First, Victor Osimhen, and now Victor Boniface. The summer of 2025 has been an active one for Nigerian strikers. The former made his move to Galatasaray on a permanent basis just a few months ago after a goal-laden loan spell in Istanbul last season, and he did so for a Turkish record transfer fee of over €70 million. Unfortunately, the latter will no longer pen a dream move to the San Siro.
AC Milan’s potential €25 million signing of the Bayer Leverkusen hitman was supposed to reignite the Rossoneri’s impotent attack. Unfortunately for both the Italian giants and Boniface himself, the move has instead sputtered out as quickly as it sparked, leaving both the Nigerian striker and fans of the Rossoneri grappling with a reality all too familiar in recent times.

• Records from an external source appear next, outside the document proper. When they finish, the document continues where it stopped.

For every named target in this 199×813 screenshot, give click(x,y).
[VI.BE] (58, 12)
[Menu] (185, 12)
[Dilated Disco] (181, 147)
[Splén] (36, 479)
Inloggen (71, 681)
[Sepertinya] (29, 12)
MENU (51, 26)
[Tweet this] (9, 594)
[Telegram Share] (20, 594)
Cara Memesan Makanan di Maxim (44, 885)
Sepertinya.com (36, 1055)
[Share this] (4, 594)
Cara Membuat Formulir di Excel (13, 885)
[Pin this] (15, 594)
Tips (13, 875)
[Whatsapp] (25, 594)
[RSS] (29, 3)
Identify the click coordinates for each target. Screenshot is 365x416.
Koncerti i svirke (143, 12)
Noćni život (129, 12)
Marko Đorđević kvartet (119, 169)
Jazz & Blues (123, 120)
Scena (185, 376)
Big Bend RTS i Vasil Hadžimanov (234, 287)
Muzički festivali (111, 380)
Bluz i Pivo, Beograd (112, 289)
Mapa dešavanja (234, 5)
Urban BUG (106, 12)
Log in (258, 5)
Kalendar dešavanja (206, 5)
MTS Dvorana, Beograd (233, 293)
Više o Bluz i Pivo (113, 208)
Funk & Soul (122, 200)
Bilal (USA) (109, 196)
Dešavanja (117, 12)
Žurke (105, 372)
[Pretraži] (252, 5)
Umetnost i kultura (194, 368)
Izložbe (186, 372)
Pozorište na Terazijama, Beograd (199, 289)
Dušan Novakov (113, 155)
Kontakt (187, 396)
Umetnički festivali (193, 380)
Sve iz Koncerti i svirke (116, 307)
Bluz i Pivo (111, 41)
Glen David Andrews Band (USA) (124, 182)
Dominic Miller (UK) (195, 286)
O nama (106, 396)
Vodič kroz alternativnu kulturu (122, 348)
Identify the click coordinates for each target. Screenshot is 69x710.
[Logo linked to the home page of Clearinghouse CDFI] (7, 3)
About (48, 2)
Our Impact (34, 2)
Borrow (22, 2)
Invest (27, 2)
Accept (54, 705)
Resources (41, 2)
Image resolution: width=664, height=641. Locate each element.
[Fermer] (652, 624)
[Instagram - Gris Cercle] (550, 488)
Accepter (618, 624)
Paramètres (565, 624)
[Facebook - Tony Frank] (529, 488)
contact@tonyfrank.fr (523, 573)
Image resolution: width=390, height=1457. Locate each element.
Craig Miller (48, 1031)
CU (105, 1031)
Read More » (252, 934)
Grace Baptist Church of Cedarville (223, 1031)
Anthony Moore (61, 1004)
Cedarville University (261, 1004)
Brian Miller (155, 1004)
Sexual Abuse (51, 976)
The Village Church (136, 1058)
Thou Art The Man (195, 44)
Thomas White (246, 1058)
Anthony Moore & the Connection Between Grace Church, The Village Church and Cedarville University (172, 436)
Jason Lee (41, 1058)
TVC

There can be no denying that both current club Leverkusen and potential suitors Milan could do with a striker of Boniface’s caliber leading their line. Both sides opened their 2025/26 season with disappointing home defeats to lowly opposition. The Italians were stunned by newly promoted Cremonense, while Erik ten Hag’s Die Werkself looked void of ideas in a 2-1 defeat at the hands of Hoffenheim, a team that barely avoided the Bundesliga trap door last term.
The recent developments in another of this summer’s wild transfer sagas leave all three parties – Boniface, Leverkusen, and Milan – at a crossroads. So, what happens next?
Boniface’s suitcase will remain in Germany. Contracted to Bayer Leverkusen through 2028, he’s been given neither a reprieve nor a restart—just another mountain to climb within the former Bundesliga champions’ already loaded attacking stable.
Two seasons ago, the Nigerian striker was the star of the show for arguably the greatest team German football has ever assembled. Under Xabi Alonso, Die Werkself claimed an invincible domestic double, something that the country’s most successful club, Bayern Munich, has never been able to achieve, despite all their silverware.
In fact, had it not been for defeat in the 2024 UEFA Europa League final to Atalanta, Leverkusen may well have been considered one of the greatest soccer teams of all time, alongside Pep Guardiola’s Manchester City and Barcelona sides. Unfortunately, though, Ademola Lookman’s hat trick in Dublin put an end to the dream of the invincible treble and any whispers of being the greatest.
Now, Boniface has to rediscover the form and fitness that fired Leverkusen to both the Meisterschale and the Pokal two years ago. 2025 has not been the year that he, nor former manager Xabi Alonso, would have hoped for, and it shows. The striker started just 4 of 16 league matches throughout the second half of last season, a haunting number that ultimately saw Die Werkself surrender their Bundesliga crown back to the Bavarians. Boniface now has to prove that he can regain his best form.
Look no further than the medical room for an explanation for Milan’s abrupt withdrawal. Boniface—two-time victim of ACL ruptures in 2019 and 2020—failed his Milan physical on account of nagging, possibly chronic, knee problems. As a result, the Italians feel that the striker’s robust style has left him a medical risk, with his most precious asset—his explosiveness—now under perpetual surveillance. Add recent muscle niggles and whispers that a personal training program may have aggravated matters, and the story gains greater complexity.
Yet this is football’s new normal. In an era when transfer fees and salary commitments run into tens of millions, medical evaluations are less formal and more gladiator’s gate—a hard threshold few clubs dare cross without watertight assurances. For a club weathered by its own transfer mishaps, Milan’s withdrawal is less heartbreak and more strategic self-preservation.
Yet football is nothing if not a paradox. Boniface’s injury record might sound a warning, but the market remains fascinated. How could it not? The Super Eagle currently scores at a rate better than one-in-two, and when he’s fit, he’s a match-winner. Electric off-the-ball movement, brute physicality, and a nose for goal—all qualities in short supply at the highest level—have Premier League clubs circling, while the riches of Saudi Arabia are also thought to be an option.
Some players shrink from adversity. Boniface embraces it, if his response is any guide. He took to social media, not hiding, but confronting: “I had a knee injury twice on my right leg, and it has been there for a long time.” Brutally honest. In an arena of platitudes and veiled optimism, Boniface’s candor has won him admirers. His followers, particularly in Nigeria, have rallied behind his refusal to be defined by setbacks.
If there’s a route out of this thicket, it lies through the pitch itself. For Leverkusen, Boniface has more than a point to prove. Consistency will be his currency—turning minutes into moments, moments into matches, and matches into momentum. It’s a tall order, but football has a long memory for comebacks.